(Items listed in a dataset)
---*---

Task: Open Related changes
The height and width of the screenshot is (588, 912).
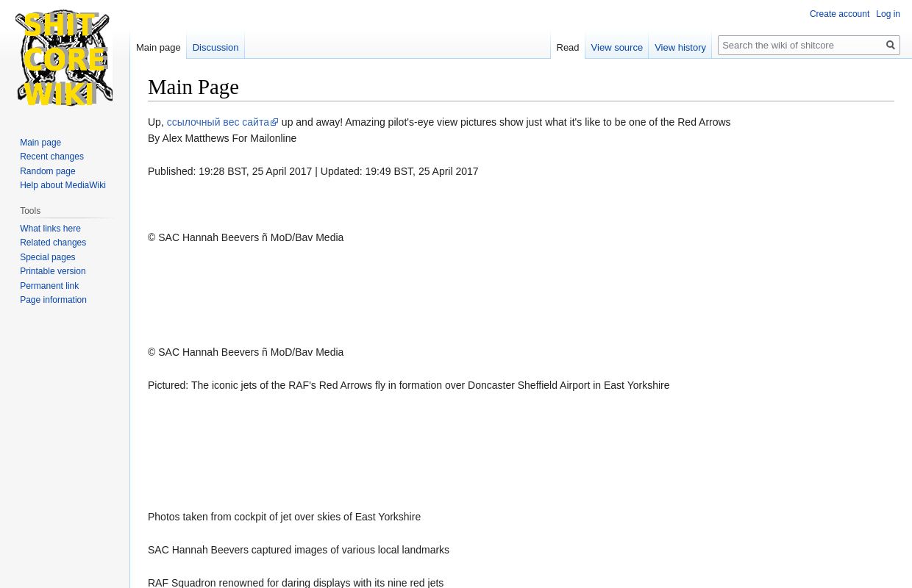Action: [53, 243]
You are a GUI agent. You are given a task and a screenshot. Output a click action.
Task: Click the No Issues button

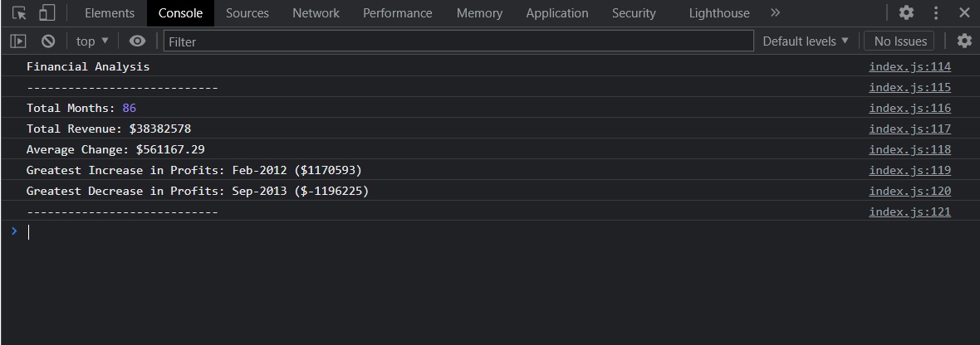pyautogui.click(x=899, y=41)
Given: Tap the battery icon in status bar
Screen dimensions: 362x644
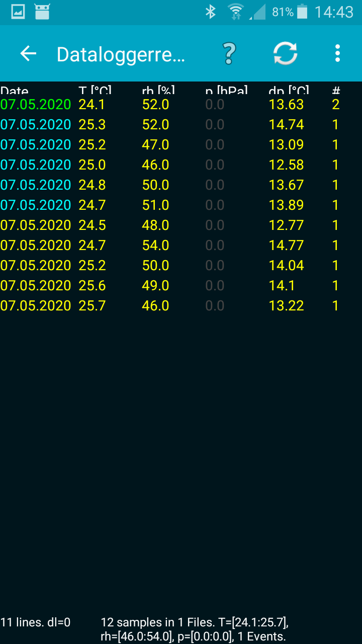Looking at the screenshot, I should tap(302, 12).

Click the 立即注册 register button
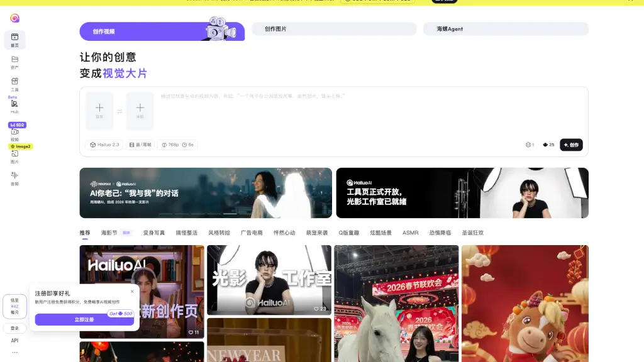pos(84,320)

---*---

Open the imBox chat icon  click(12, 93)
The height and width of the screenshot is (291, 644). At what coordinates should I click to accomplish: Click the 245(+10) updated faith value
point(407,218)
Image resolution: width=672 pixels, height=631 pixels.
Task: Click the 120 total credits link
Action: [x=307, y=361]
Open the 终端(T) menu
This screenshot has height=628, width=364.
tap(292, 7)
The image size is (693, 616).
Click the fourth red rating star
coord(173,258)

---*---

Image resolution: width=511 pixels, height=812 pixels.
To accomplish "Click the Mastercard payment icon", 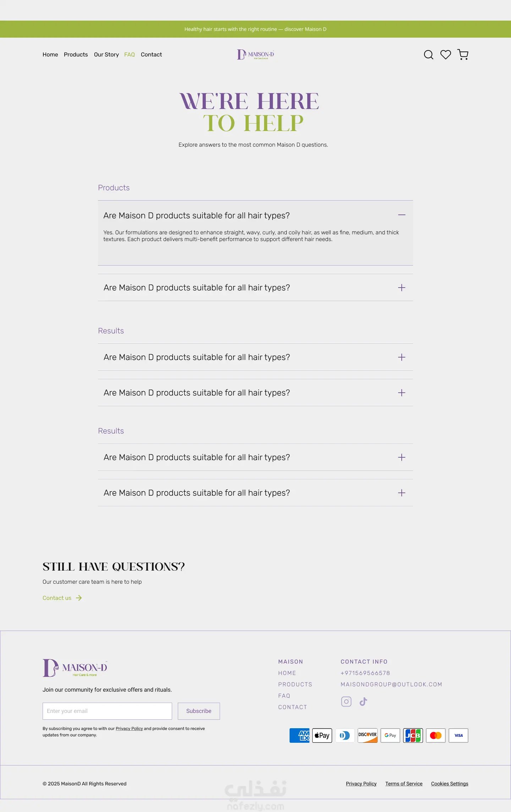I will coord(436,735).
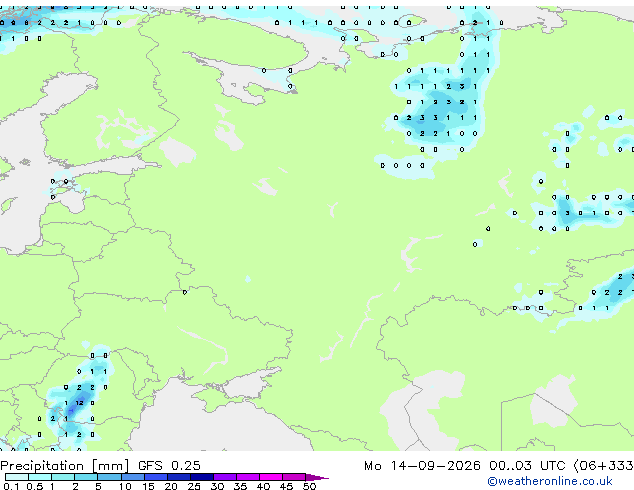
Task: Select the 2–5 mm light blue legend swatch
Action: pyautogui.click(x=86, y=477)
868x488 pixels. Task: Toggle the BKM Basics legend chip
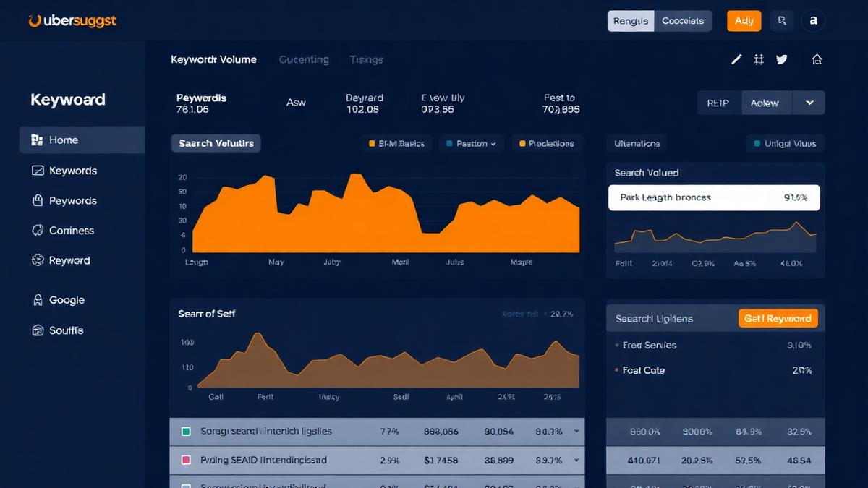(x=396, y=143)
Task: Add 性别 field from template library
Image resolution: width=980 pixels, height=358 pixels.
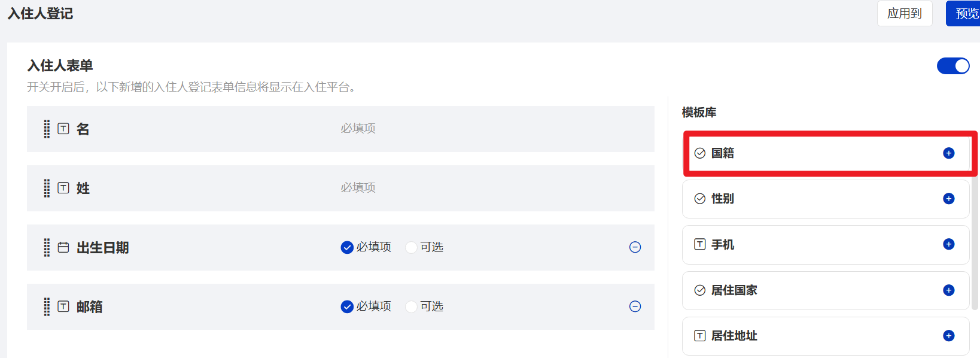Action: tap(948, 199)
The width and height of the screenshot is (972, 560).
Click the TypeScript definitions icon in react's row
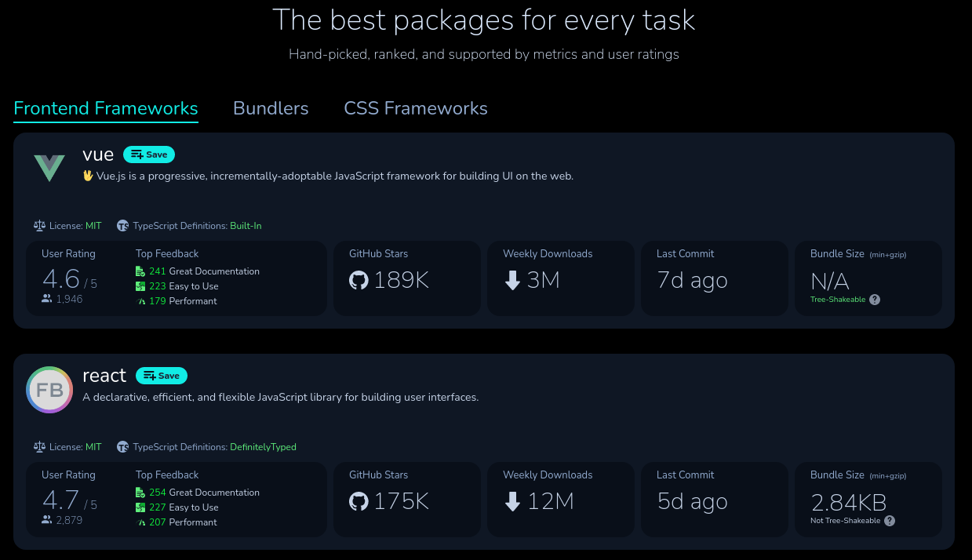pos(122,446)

---*---

▶ _Task directions_
Report all lines above with "Open".

▶ _Reply_
Task: Open Related changes
Open the imBox chat icon  click(12, 93)
Open the 终端(T) menu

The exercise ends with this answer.